Use the GetProcessToXmlConfig method to produce information about the XML configuration. You can then pass that configuration information to the configXml parameter of the ProcessToXml method, to change the way the output XML looks.

This method returns an XML string that contains the configuration options.

Note: The following parameter settings come from ABBYY FineReader and you can turn them on or off to alter the XML output. For example, you can have the output show an XML line per character found or, by changing attributes, you can have it output an XML line per line of text found.

The following table describes the parameters available for this method.

ParameterDescription
writeCharAttributesInclude the character attributes.
dontWriteBlocksCoordinatesOmit the block coordinates.
writeExtendedCharAttributesInclude the extended character attributes.
writeOriginalImageCoordinatesInclude the original image coordinates.
writeNameOfBlockInclude the name of the XML block.
writeCharacterFormattingInclude character formatting information.
writeParagraphStylesInclude paragraph style information.
writePagesByElements Include the pages by element.
writeAsciiCharAttributes Include the ASCII character attributes.
writeWordRecognitionVariants Include word recognition variants.
writeCharRecognitionVariantsInclude character recognition variants.
writeLogicalStructureInclude logical structure information.
writeFontStylesInclude font style information.
writeOneCharForTabUse one character to indicate tabs.
checkResult Check the results.

ProcessToPdf

Use the ProcessToPdf method to extract text from the images in the input file and output a PDF file. You can then use the PdfConnector or PdfViewer components to extract data from this PDF file.

You can use this method with three or eight parameters. If you use this method with three parameters, the defaults are used for the other five parameters.

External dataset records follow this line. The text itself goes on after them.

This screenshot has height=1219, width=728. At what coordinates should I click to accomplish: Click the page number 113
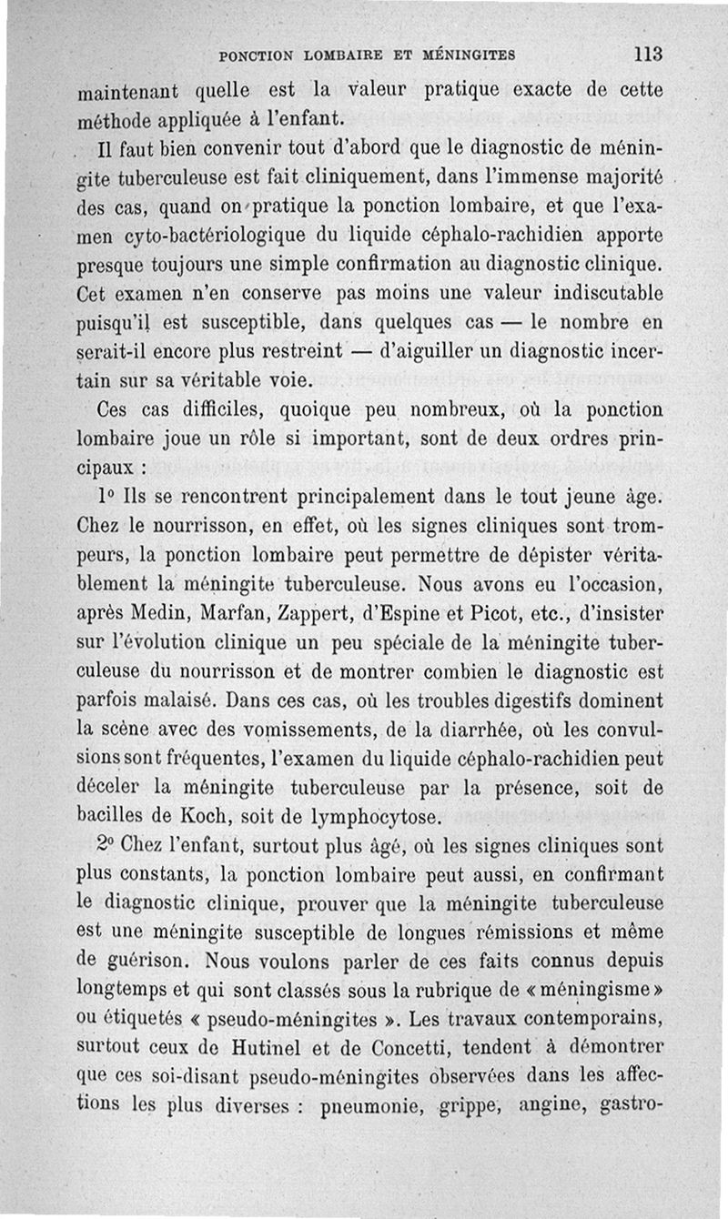(649, 54)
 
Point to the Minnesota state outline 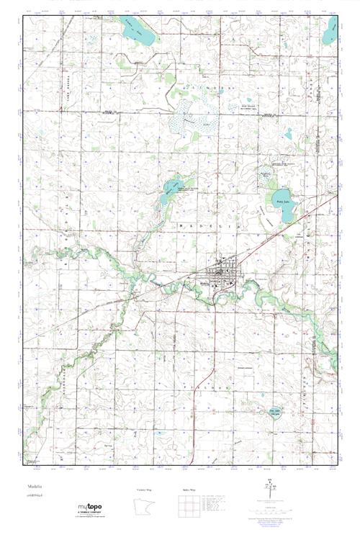pos(145,508)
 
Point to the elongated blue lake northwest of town pos(171,188)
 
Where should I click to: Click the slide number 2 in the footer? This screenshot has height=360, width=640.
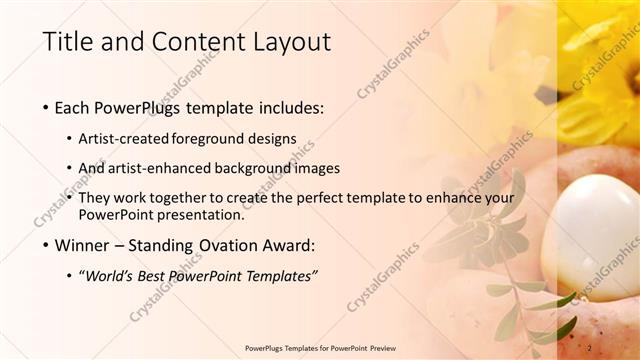pos(590,348)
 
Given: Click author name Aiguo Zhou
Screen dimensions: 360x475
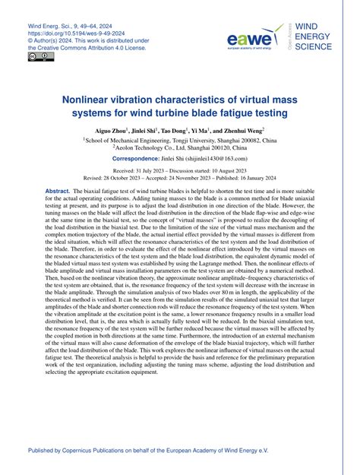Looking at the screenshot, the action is tap(111, 131).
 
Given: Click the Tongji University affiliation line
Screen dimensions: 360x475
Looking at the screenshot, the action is tap(181, 141).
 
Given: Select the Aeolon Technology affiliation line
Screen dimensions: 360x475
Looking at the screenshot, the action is tap(181, 150).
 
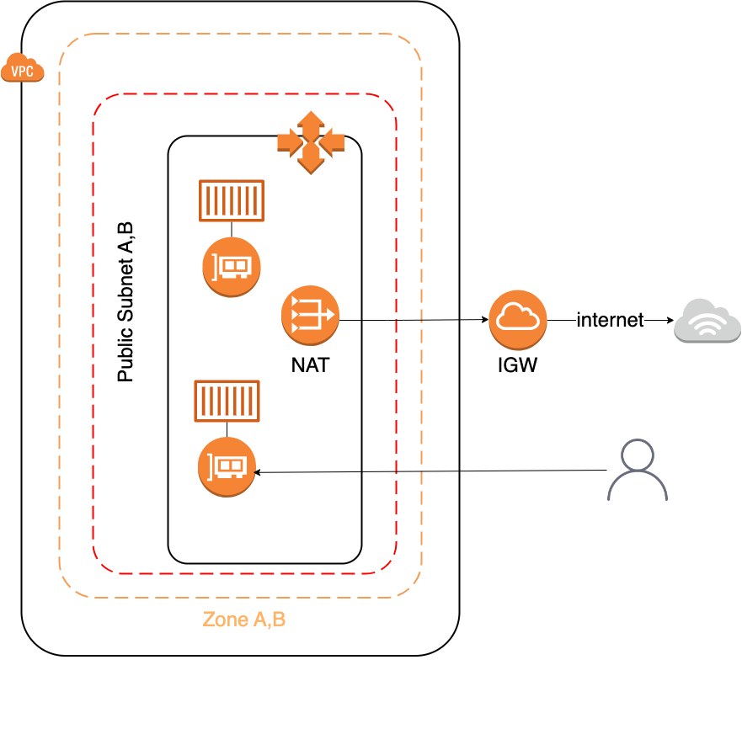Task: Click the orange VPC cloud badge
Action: click(23, 67)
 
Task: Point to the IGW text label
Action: click(517, 366)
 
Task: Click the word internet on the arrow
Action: click(610, 320)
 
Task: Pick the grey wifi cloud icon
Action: click(707, 321)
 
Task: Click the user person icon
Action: click(638, 470)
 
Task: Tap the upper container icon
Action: click(232, 200)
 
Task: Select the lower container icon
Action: click(227, 401)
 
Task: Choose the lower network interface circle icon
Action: click(227, 467)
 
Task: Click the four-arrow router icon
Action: click(311, 142)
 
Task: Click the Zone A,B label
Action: click(244, 620)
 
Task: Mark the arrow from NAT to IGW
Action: click(413, 320)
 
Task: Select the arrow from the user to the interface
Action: click(430, 471)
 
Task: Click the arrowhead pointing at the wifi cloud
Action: click(669, 321)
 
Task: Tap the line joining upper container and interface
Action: click(232, 231)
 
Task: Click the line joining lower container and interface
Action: click(227, 429)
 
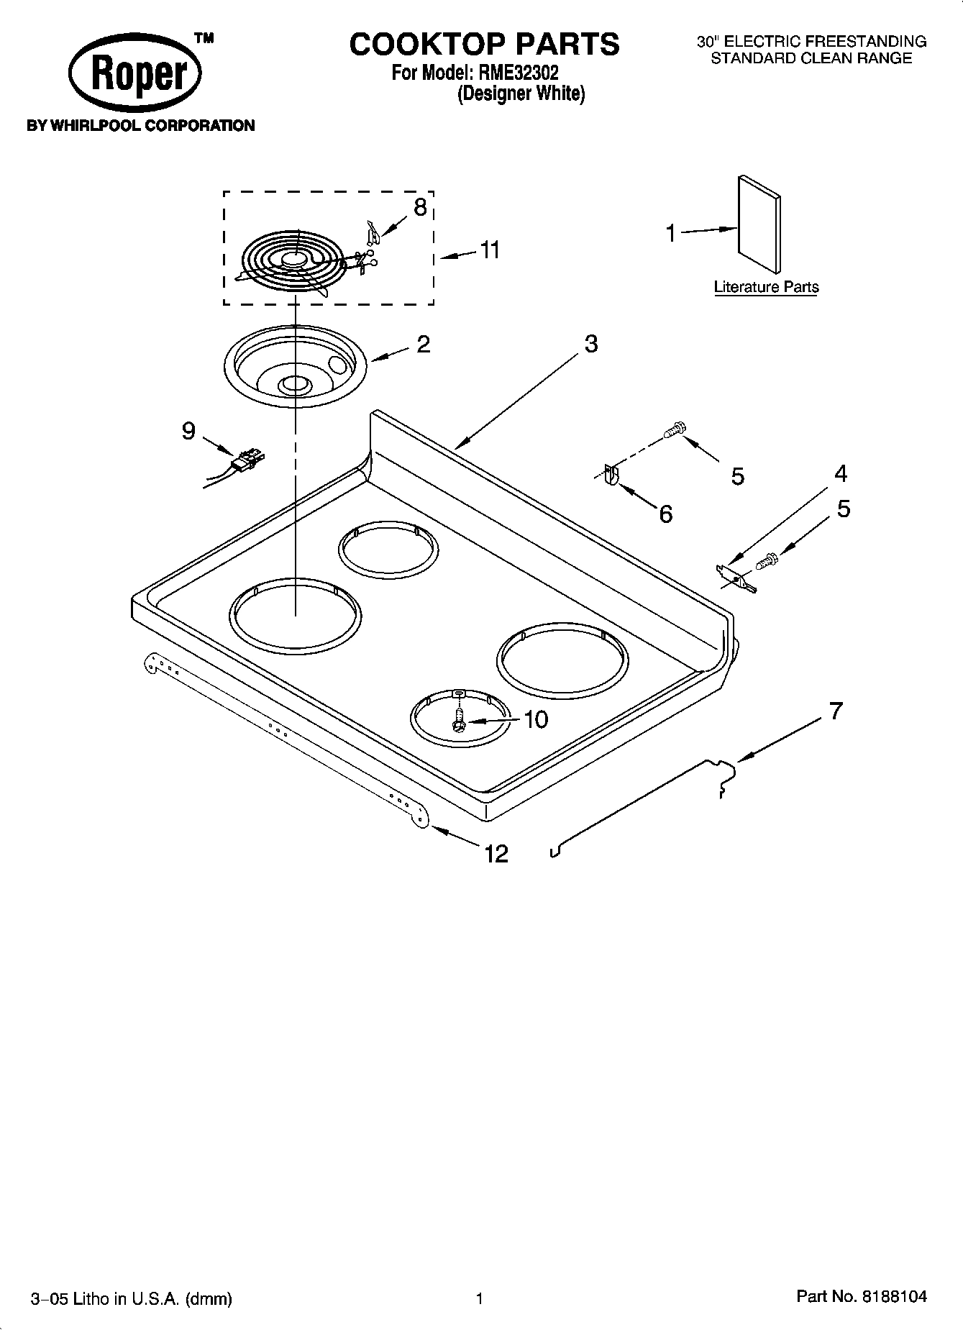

The following table describes the parameters for this method.

ParameterDescription
inputFile(String) Enter the complete path and name of the file that you want to process. You can translate image files, PDF files (.pdf), and Word documents (.doc and .docx).
outputFile (String) Enter the complete path and file name of the PDF file that the ProcessToPdf method creates.
exportWithoutImages (Boolean) Use this parameter to include or exclude the images in the output file. Set the parameter to True if you only want the OCR extracted text to display. Set the parameter to False to export the original image with the hidden text. You can select the text when you highlight the image in the PDF file.
ocrImagesAndText (Boolean) Use this parameter to determine if ABBYY processes the text in the input file through OCR or passes it directly to the PDF file, without modification. If you enter False, the text in the output file is included exactly as it appears in the input file. If you enter True, ABBYY evaluates the text before it creates the output file, which can lead to inaccurate results. The text in some documents might not be retrieved if you set this parameter False. The default is False.
coloredBackground (Boolean) If the document has a dark background, change the coloredBackground parameter to True to improve the accuracy of the translation. For instance, if white text is displayed on a black background, set the coloredBackground parameter to True. The default is False.
lowResolutionText (Boolean) If the text in the document has a small font size, set the lowResolutionText parameter to True. Note that when the system translates images with this setting, the method takes longer to complete. The default is False.
ocrDictionaryType

Use the ocrDictionaryType setting to reduce the character set that ABBYY uses when converting an image into text. For example, if you know that there are no numbers in the image, you can set the ocrDictionaryType option to AlphaOnly to omit numbers from the character set and reduce the possibility of errors, such as changing Search into 5earch. You can choose from the following options:

  • Normal - Uses a character set that is normal for the language that you are scanning. The default is Normal.
  • AlphaOnly - Limits the character set to only a-z and A-Z.
  • NumOnly - Limits the character set to only 0-9.
  • AlphaAndSymbolsOnly - Limits the character set to a-z and A-Z and special characters such as hyphens (-), colons (:), and other punctuation marks.
  • NumAndSymbolsOnly - Limits the character set to 0-9 and special characters such as hyphens (-), colons (:), dollar signs ($), and other punctuation marks.
scanLanguage

You can choose from 459 scan languages, including the most widely used languages available, like English, Spanish, and Japanese, and also some combinations of languages, such as Korean and English. Additionally, there are scan language options that limit the character set in a way similar to how you can limit the search dictionary. The following are some examples:

  • English US WellKnownCode SSN
  • English UK CurrencyByDigits
  • English DateTime MonthByWords

Note: Farsi, Arabic, Hebrew, Vietnamese, and Thai are not included. The default is English.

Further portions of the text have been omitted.